It is also possible to arrange the system by turning the disposition of the diffraction grating by 90° so that the slits of the diffraction grating are in the plane of the diagram. In this case, the definition of the angles of incidence and diffraction at the flat plane grating is complicated. However, the diffraction grating can be slightly rotated on an axis contained in the plane of the diagram so that the main light beam travels as if it is reflected by normal reflection in the plane of the diagram by the diffraction grating. If the angle of this incidence in the plane of the diagram is 86°, a spectroscopic condenser can be made while other values are the same as those of the third embodiment listed above. In this spectroscopic condenser, the use of the diffraction grating is different from the use in the above embodiment. However, it is known that by this use the diffraction efficiency is made closer to the reflectivity. In this case, a diffraction efficiency higher than that in the first to third embodiments, which is 8%, can be realized and the reduction in the quantity of light due to the increase in the number of reflecting surfaces can be sufficiently compensated.

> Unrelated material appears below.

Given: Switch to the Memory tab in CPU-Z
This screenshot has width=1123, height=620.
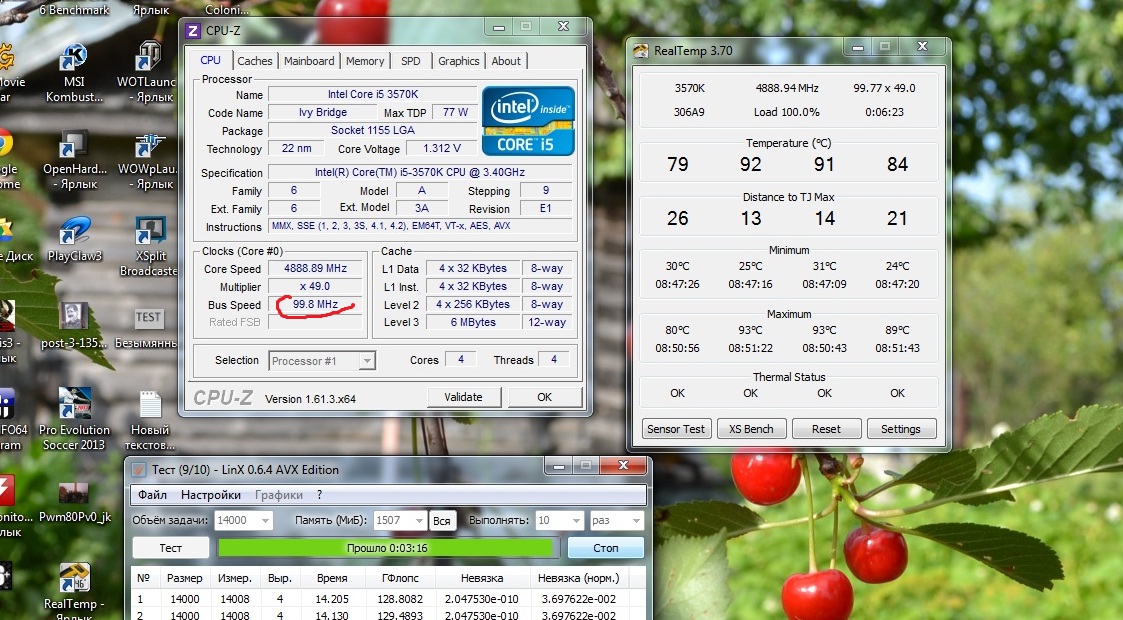Looking at the screenshot, I should tap(365, 61).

If the X-ray microscope of the present invention is used in combination with an optical microscope, a narrow field of view of the X-ray microscope can easily be confirmed and optical adjustment of the X-ray microscope can be performed in a simple manner. In combining microscopes of these kinds, it is effective to use a co-axial construction of an illumination optical system and an objective optical system of an optical microscope for confirming the field of view for observation while constructing the overall system based on the image formation type X-ray microscope described first with reference to FIG. 1. That is, a reflection area for reflecting illumination light for the optical microscope is provided around a concave aspherical surface multilayer film mirror condenser provided as a light condensing means in the X-ray illumination system to enable the concave aspherical surface mirror for X-rays to be also used as a condenser for the optical microscope, and an imaging optical path is formed in a through aperture of an objective lens of the optical microscope on the optical axis thereof by a zone plate provided as an X-ray objective.

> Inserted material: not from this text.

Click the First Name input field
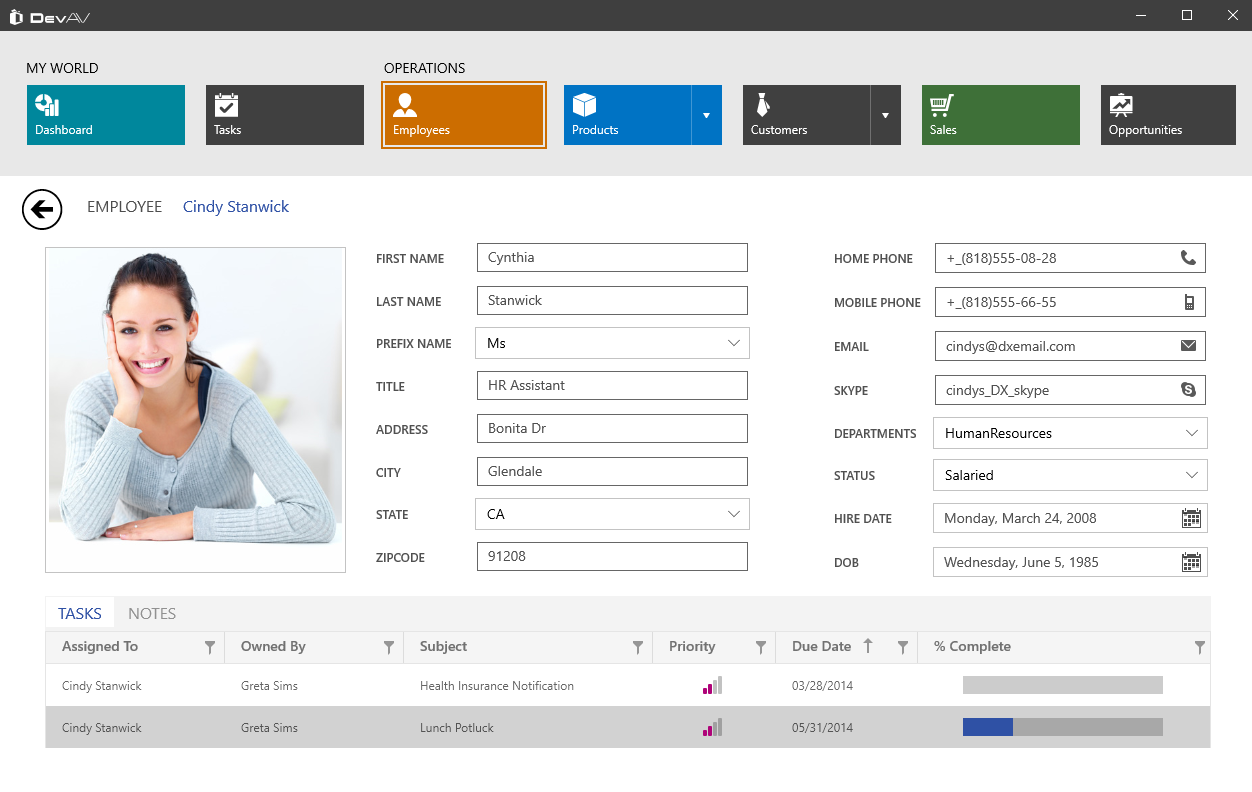1252x792 pixels. pyautogui.click(x=612, y=258)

In this arrangement, X-rays can be reflected and condensed by a central portion of the concave aspherical reflecting mirror in the illumination system while the illumination light for the optical microscope is reflected by the central portion and the peripheral portion; the concave aspherical reflecting mirror can be used for both the illumination systems for the X-ray microscope and the optical microscope. It is possible to efficiently supply illumination light for the optical microscope requiring a numerical aperture (NA) greater than the illumination numerical aperture of the X-ray microscope. Thus, the overall system has a simple construction and the optical axis adjustment of the X-ray microscope can be performed easily and precisely with the optical microscope.

FIG. 16 is a diagram schematically showing the construction of an image formation type soft X-ray microscope designed in accordance with this conception. Laser light generated by a pulse laser 1 is condensed on a disk- or tape-like thin film target 5 through a vacuum maintaining window 4 by a condenser lens 3 so that X-rays having an intensity and a wavelength required are generated. The light emission of the pulse laser 1 is controlled by a pulse control unit 2 with a desired pulse separation (0.01 to several Hz). X-rays from the X-ray thin film target 5 are condensed on a test piece 13 in a test piece container 12 by a rotary elliptical multilayer film reflecting mirror 9. A test piece image is enlarged and formed on a two-dimensional X-ray imaging element 15 by using a zone plate (ZP) 14 for an imaging optical system. It is effective to use a solid-state image sensor, e.g., a back irradiation-type FT-CCD as the two-dimensional X-ray imaging element 15.

As illustrated, in this arrangement, the X-ray thin film target 5, which is excited by the pulse laser, is disposed at the first focal point of the rotary elliptical multilayer film reflecting mirror 9, and the test piece 13 is disposed at the second focal point thereof. X-rays are monochromatized by the multilayer film reflecting mirror 9. The test piece is irradiated with one-pulse X-rays emitted by excitation by the pulse laser, and photon counting imaging is performed by the two-dimensional X-ray imaging element 15.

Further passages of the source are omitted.